How Sharesource Approaches Gender Diversity
Sharesource has taken a proactive gender-neutral approach across all areas of its operations since founding, including how roles are advertised, how interviews are conducted, and what ongoing support is provided to team members.
The result is a workforce that is 51% female and 49% male overall, with tech-specific roles at a 36% female to 64% male ratio. That is well above the industry average and a reflection of what is possible when diversity is built into company culture from day one.
For all of us at Sharesource, women in tech matter so that future generations of women will not only join but lead the industry. If you are interested in working with remote, gender-diverse teams that can help boost your business performance, get in touch with us.
Frequently Asked Questions About the Tech Industry Gender Gap
Why are there so few women in tech? The underrepresentation of women in tech is the result of multiple factors including limited encouragement in STEM education, biased hiring processes, lack of female role models in senior roles, and workplace cultures that make it difficult for women to stay and advance. These factors create a self-reinforcing cycle that requires deliberate action to break.

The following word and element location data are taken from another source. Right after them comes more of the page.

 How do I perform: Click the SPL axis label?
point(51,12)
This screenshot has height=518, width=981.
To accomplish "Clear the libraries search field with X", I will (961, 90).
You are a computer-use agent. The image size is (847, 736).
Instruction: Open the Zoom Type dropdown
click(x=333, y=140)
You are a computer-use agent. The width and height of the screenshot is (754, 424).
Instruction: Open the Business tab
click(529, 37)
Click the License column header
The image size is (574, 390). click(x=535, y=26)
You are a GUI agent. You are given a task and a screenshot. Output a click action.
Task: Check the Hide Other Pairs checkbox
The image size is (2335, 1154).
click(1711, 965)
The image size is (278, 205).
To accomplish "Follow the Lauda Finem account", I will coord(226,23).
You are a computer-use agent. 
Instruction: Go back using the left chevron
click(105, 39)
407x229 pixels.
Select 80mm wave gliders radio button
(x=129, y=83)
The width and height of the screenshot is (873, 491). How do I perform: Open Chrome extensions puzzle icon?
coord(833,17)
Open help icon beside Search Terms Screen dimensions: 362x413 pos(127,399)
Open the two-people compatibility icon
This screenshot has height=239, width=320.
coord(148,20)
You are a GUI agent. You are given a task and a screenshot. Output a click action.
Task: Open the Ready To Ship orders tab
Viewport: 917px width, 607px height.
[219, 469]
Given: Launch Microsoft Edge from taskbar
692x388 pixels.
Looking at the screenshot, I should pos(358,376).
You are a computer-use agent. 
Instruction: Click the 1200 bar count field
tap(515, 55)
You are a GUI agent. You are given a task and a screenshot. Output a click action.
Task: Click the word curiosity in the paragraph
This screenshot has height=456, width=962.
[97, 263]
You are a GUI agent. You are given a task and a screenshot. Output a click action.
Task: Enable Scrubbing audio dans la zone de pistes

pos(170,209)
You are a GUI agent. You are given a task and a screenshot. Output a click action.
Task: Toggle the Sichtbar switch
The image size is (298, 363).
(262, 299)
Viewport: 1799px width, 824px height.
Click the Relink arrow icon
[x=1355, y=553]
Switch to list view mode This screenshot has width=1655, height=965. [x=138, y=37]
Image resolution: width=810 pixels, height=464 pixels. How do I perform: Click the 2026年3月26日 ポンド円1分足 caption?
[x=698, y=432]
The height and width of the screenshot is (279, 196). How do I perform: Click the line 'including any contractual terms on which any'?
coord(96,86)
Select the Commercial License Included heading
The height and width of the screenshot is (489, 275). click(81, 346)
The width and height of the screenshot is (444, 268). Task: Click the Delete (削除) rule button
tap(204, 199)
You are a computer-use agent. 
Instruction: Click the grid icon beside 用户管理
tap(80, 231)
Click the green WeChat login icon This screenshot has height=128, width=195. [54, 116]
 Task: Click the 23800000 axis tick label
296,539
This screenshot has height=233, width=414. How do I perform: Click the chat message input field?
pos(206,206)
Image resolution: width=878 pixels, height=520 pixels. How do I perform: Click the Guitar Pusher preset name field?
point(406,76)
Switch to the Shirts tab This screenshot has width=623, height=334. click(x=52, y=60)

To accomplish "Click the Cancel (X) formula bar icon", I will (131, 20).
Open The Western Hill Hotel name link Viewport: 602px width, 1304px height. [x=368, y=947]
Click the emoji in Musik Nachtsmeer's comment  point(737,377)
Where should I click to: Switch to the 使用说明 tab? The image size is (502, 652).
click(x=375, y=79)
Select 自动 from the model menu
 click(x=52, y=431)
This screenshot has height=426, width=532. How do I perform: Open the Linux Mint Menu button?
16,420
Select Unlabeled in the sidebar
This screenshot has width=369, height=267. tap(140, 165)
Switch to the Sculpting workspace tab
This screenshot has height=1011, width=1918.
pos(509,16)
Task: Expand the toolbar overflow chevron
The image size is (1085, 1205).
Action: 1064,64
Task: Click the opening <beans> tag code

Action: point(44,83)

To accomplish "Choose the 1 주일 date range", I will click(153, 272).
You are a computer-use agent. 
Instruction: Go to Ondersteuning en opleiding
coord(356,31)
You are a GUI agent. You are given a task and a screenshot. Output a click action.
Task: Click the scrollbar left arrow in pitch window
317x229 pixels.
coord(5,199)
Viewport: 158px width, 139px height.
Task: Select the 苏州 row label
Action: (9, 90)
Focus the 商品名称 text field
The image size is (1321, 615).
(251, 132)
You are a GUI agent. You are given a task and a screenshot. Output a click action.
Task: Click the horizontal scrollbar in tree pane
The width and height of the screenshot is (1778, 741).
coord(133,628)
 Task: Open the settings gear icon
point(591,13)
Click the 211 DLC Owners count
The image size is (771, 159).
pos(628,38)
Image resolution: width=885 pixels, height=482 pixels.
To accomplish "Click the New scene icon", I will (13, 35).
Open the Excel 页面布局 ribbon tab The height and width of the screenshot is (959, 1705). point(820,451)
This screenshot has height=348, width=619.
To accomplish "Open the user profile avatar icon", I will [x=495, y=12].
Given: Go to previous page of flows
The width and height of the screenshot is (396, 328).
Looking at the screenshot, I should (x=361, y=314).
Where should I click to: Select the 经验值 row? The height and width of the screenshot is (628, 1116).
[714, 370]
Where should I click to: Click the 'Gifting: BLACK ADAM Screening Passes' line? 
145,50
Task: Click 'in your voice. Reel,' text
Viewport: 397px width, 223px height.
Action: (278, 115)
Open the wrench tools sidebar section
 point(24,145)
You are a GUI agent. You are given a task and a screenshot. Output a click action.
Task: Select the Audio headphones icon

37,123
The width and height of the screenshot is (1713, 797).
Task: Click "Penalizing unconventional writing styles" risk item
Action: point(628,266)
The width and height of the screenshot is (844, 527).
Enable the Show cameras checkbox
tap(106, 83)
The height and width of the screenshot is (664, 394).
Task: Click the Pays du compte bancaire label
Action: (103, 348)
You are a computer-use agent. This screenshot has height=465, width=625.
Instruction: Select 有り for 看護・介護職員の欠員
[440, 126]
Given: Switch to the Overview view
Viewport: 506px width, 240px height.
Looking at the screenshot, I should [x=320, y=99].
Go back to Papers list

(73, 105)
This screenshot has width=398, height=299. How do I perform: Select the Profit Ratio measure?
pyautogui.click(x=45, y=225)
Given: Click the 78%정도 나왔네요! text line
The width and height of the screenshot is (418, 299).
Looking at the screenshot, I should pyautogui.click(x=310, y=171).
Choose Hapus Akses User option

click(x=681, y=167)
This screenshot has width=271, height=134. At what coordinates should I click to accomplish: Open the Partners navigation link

Does gender diversity actually improve business performance? Yes. Research from Forbes, McKinsey, and Harvard Business School consistently shows that gender-diverse companies outperform less diverse competitors on revenue, innovation, and profitability. Fortune 500 companies with at least three women in leadership roles saw a 66% increase in ROI.
What percentage of tech jobs are held by women? Globally, only about one in five tech industry employees is a woman. At major tech companies the numbers are even lower, with women holding 23% of tech jobs at Apple, 21% at Google, and 20% at Microsoft.
What can companies do to attract and retain women in tech? Companies can improve gender diversity by reviewing hiring and recruiting processes for bias, creating clear pathways for career advancement, building inclusive workplace cultures, and actively promoting women into senior and leadership roles.
Why do women leave the tech industry at higher rates than men? Women leave tech at a 45% higher rate than men, primarily due to a perceived lack of career growth opportunities, feeling undervalued, and experiencing a workplace culture that does not support them equally. Addressing these factors through policy and culture change is key to improving retention.